Longmorn-Glenlivet 1967, 36 years old, 104.4 proof, Bourbon first fill
N: candied yams, vanilla cream and some green notes
P: a bit too bright without water, but a satisfying sweetness with a few drops added
F: medium length swell across the tongue that accentuates but doesn’t overpower.
O: Alright. This was pretty good. The age mellowed the sickly sweet I was getting from the previous drams and this scotch hit the right notes without overpowering. No smoke, obviously, but real tasty. 9.0/10
Glenlivet 1971 Sherry Cask, 36 years old, 106.2 proof, very rare as the liquid was filled into the wrong barrells
O: I got a bit of toffee with a lot of pine cabin on a hot day. Lots of forest and wood that was interesting to taste, but not necessarily tasty.
Highland Park 1986, 21 years old, 108.2 proof, bourbon barrel.
C: pale yellow
L: Small, quick
N: alcohol burn and brine. Salted fire with a bit of water.
P: Brine. seaweed in a poppy fire with water.
F: salty sweet with a clean fire to finish.
O: not bad, but not great. Pretty enjoyable to get that much brine out of a Highland, though. 8.8/10
Bruichladich 1990, 14 years old, 116.2 proof
C: almost clear
L: though this isn’t very helpful, I have either really slow, or really fst (I saw lines but no legs drop, and we were moving too quickly to investigate further)
N : fruits and flowers
P: light and grassy, with water becomes fruit forward with a tinge of smoke trying to peak through
F: sweet and clean with a bit of bitterness on the after.
O: Once again, an alright dram, but nothing that I’m writing home about.

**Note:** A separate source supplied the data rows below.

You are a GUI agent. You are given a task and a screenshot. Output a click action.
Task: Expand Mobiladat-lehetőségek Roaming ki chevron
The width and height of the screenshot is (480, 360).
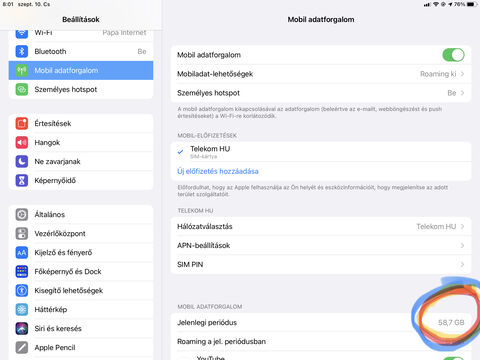[462, 74]
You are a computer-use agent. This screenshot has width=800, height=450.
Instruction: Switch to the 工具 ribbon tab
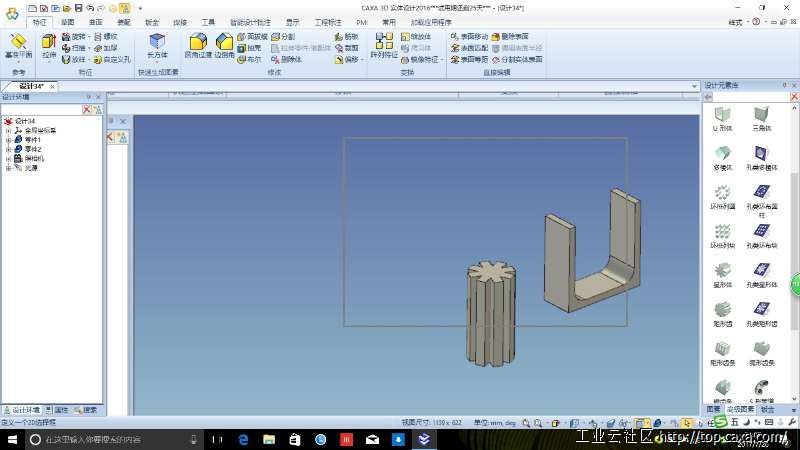(207, 22)
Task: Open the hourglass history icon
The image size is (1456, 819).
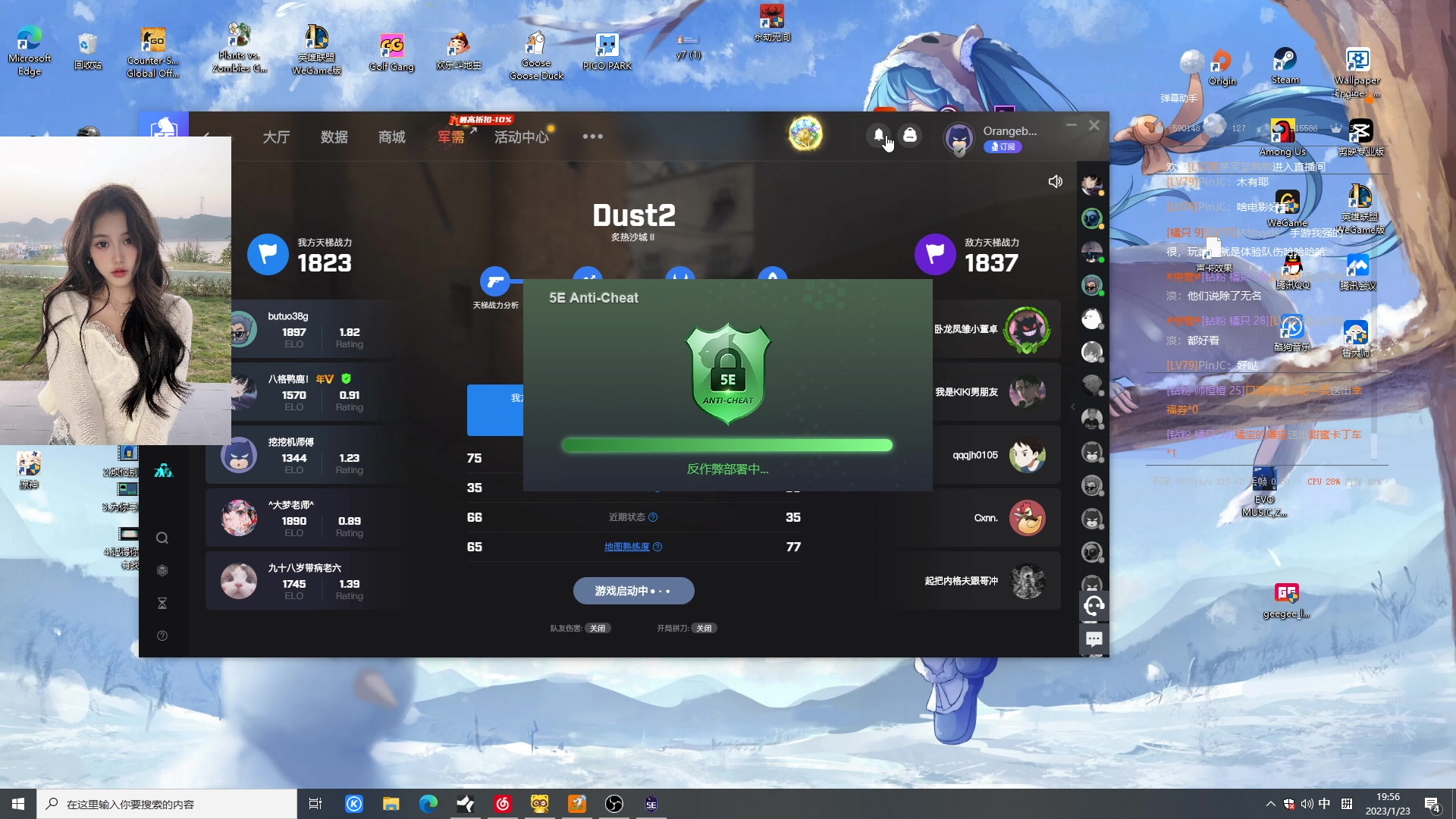Action: (162, 604)
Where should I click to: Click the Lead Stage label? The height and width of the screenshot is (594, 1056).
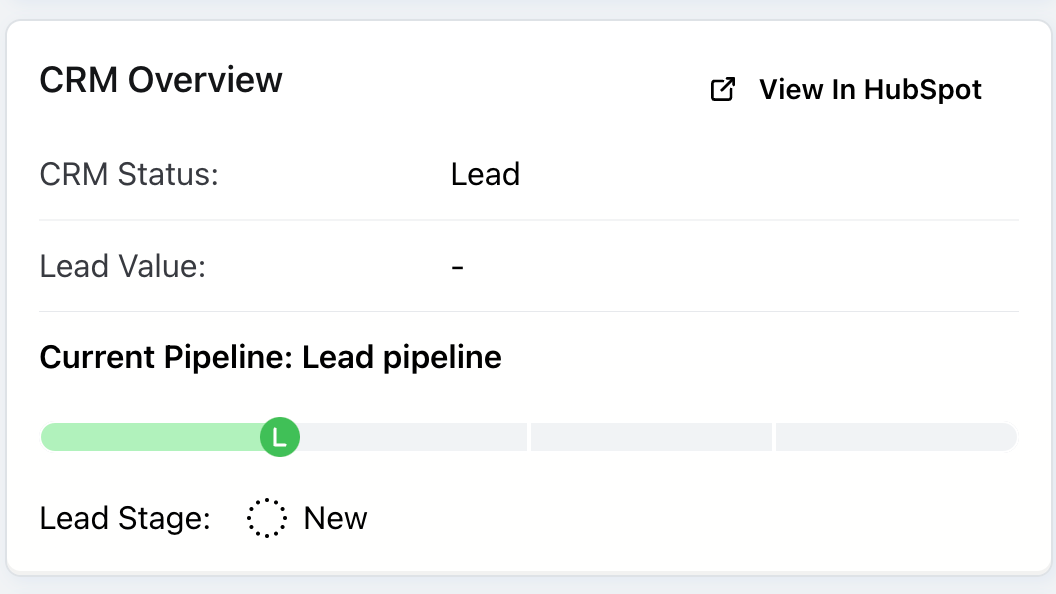coord(125,518)
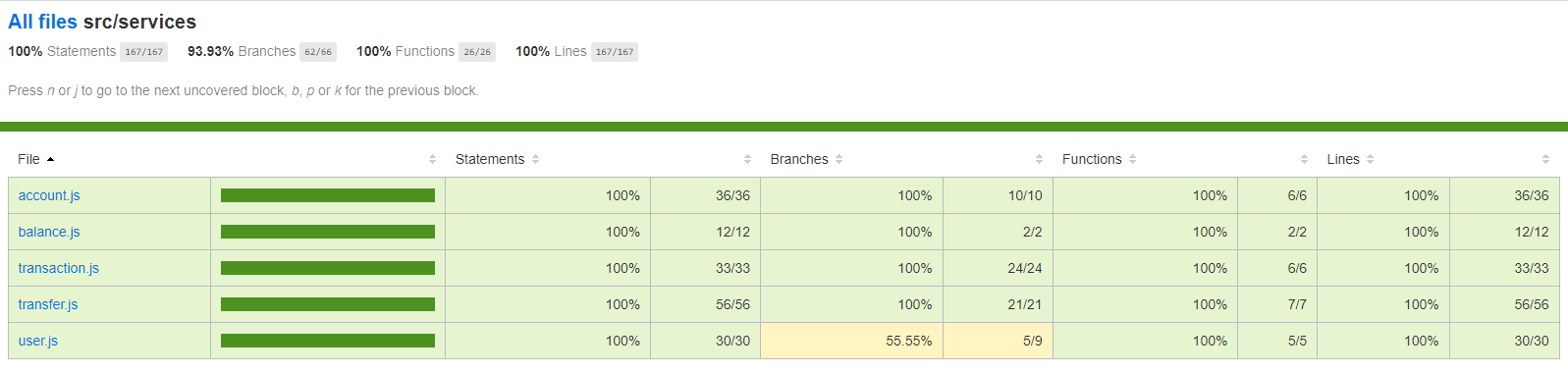Open transfer.js file link
This screenshot has width=1568, height=373.
coord(48,304)
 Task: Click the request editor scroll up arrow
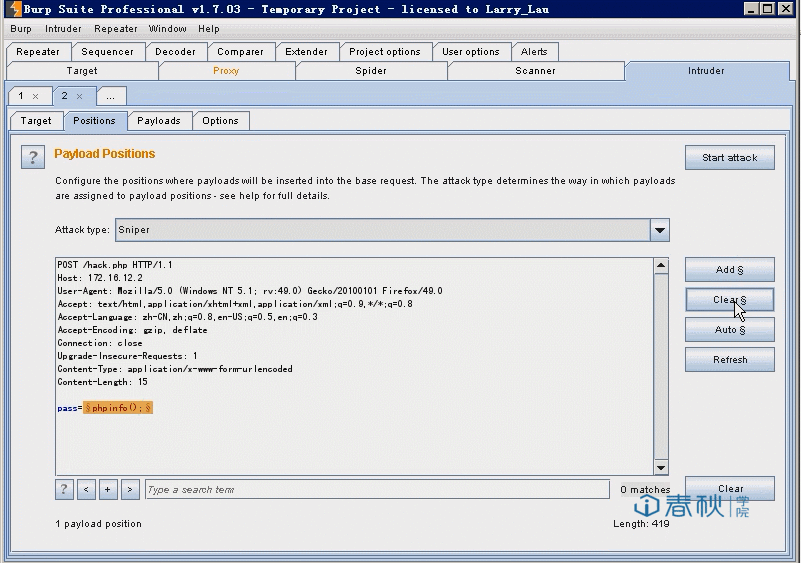661,265
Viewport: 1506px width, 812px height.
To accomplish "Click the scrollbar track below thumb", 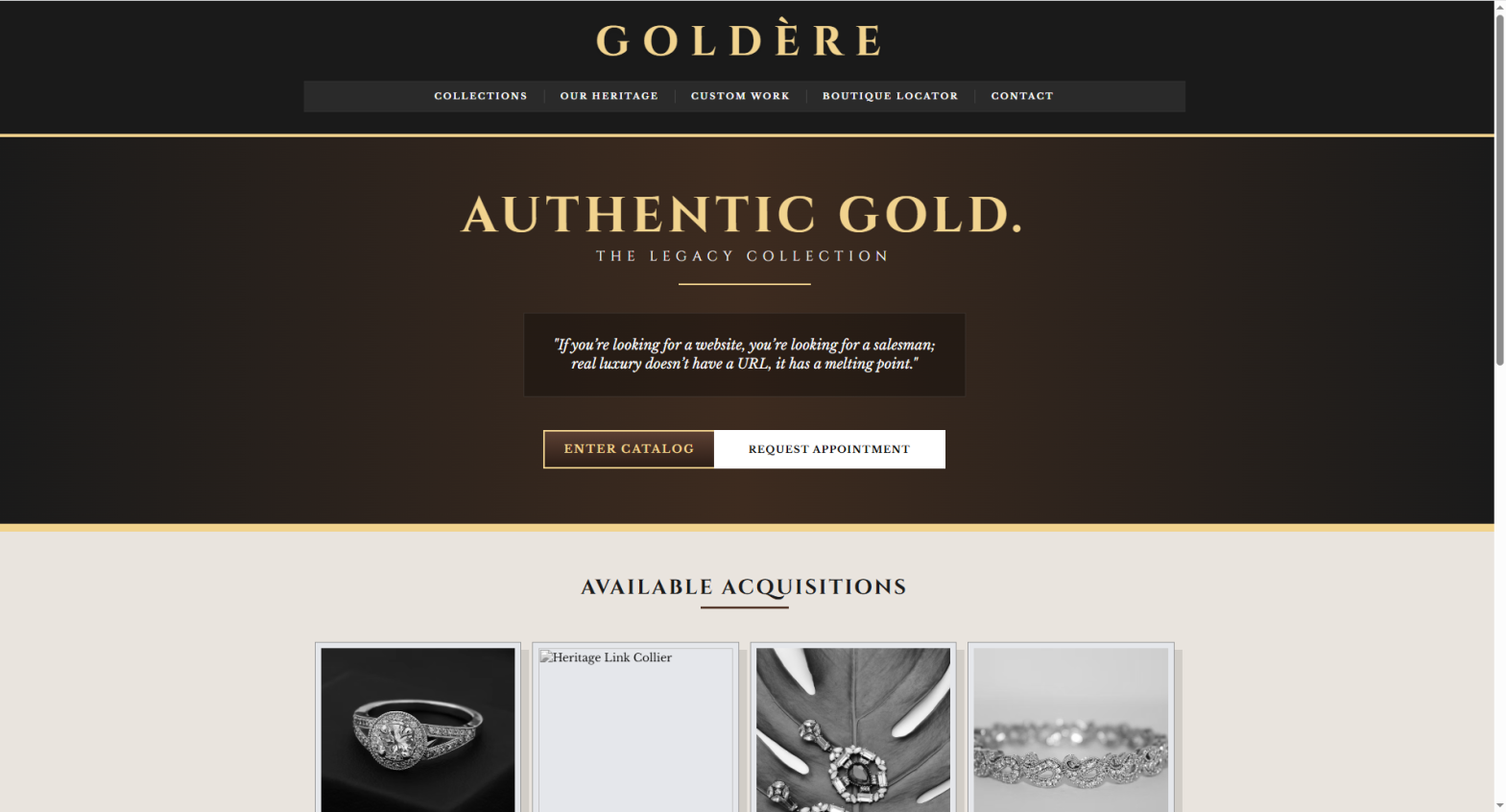I will (x=1499, y=576).
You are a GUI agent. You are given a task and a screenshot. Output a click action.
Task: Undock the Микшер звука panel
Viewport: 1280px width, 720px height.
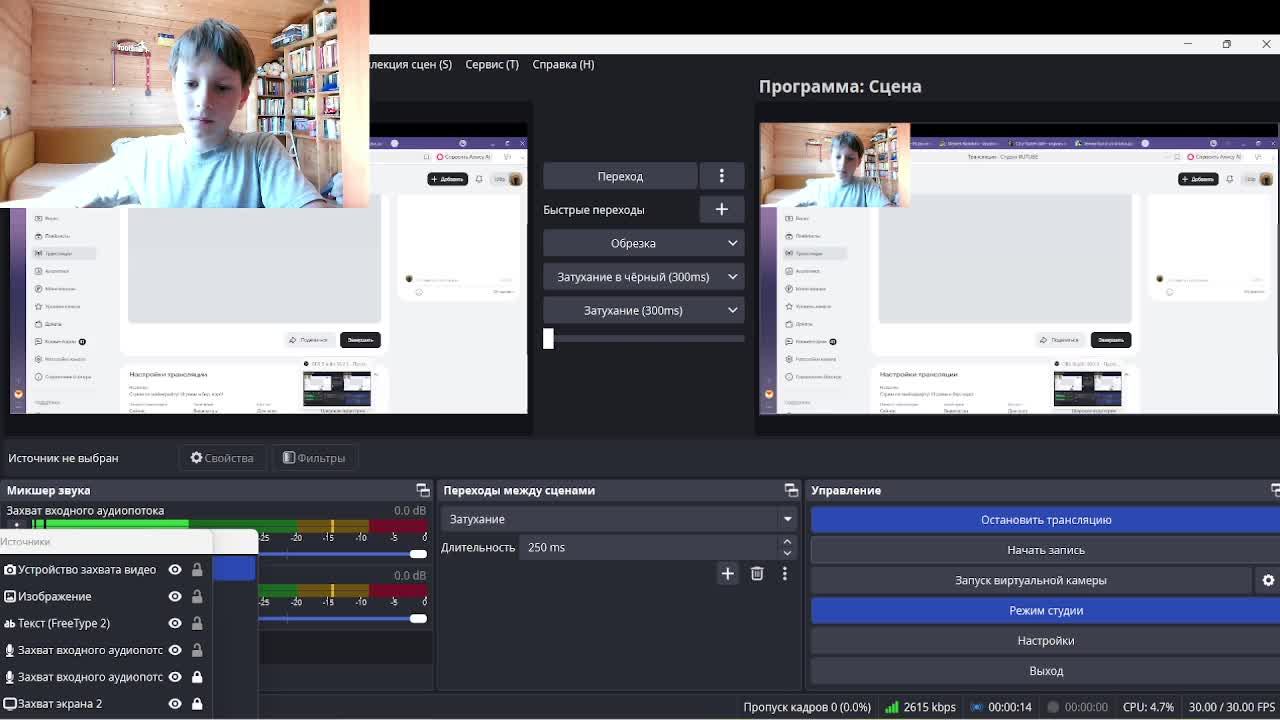423,490
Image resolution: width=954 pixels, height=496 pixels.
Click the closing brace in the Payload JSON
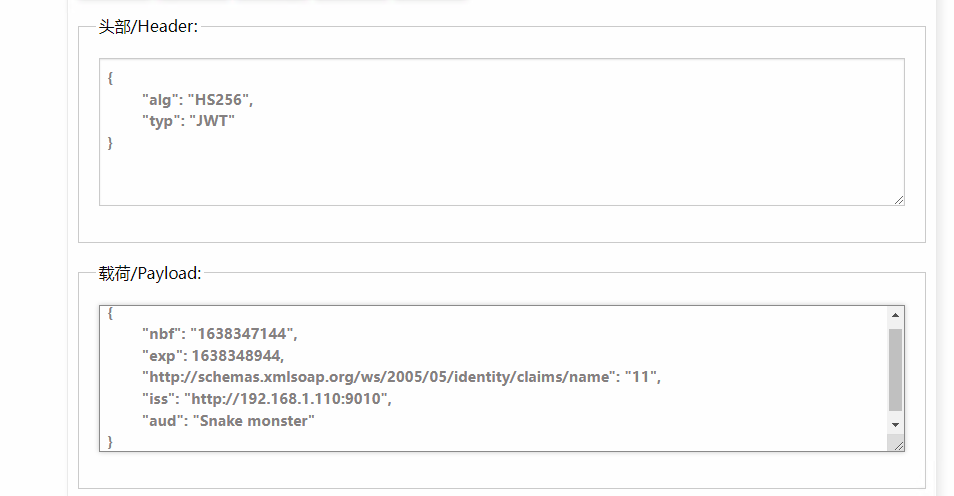(110, 442)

Bunnahabhain 1988, 16 years old, 107.6 proof
N: cotton candy, delicious. like The Glenrothes 1990 but without vanilla
P: Oily sea, a little fruit. With water smoke comes forward (oily, of course), with the sweet fruit sitting behind it almost imperceptibly
F: briny without smoke, a good burn that is long and lasting
O: This was way interesting. Totally sweet on the nose and totally salty and smoky on the tongue. My mind was confused completely by the juxtaposition within the same dram. This was one of the ones I tried again at the end of the night and enjoyed it. 8.9/10
Caol Ila 1984, 22 years old, 105.4 proof
N: Fire, raging forest fire, with candied coating
P: Salty sweet smoke.
F: Pork crackling, salty, overdose of campfire.
O: A great Caol Ila (though I’m not sure the price was justified). 8.9/10
Once again this was a great night. I thank The Speyside for doing it as I learned a lot, and got to taste some great whisky (and they even got a decent amount of cash off of me). I think my big hangup on the event was that some of the scotches tasted way too similar without there being anything really unique about them and that the price tags next to the bottles just weren’t justified as there was similar tasting and maybe even better stuff out there for cheaper. My recommendations on the whole night would be the Longmorn-Glenlivet 1967, the Bunnahabhain 1988, and a toss up between the Caol Ila 1984 and the Glenlivet Sherry Cask 1971.
I recently was able to try some nice whiskys at a poker night, and I was even more fortunate that friends entertained my weird notions of saving me a couple of drams of the bottles so I could do a controlled tasting. I have been a fan of The Glenrothes after tasting some of the 1991 at a poker night a couple of years ago. Some interesting information I learned from a cigar forum (note, I do not advocate drinking scotch AND smoking cigars at the same time, but there is sometimes good information on the site) is that The Glenrothes distillery was in part founded by the owner of Macallan-Glenlivet in 1878 but the company went bankrupt during construction. A £600 loan from the United Presbyterian Church in Knockando, a village nearby, saved the distillery, which then burnt down in 1922. The distillery was rebuilt but then closed again not long after because of the war. Stills were increased from 4 to 6 in 1963 and then to 10 in 1980. Their output goes into Cutty Sark and Famous Grouse brands among others and around 2% of their 5.6 million liters they produce goes to single malts.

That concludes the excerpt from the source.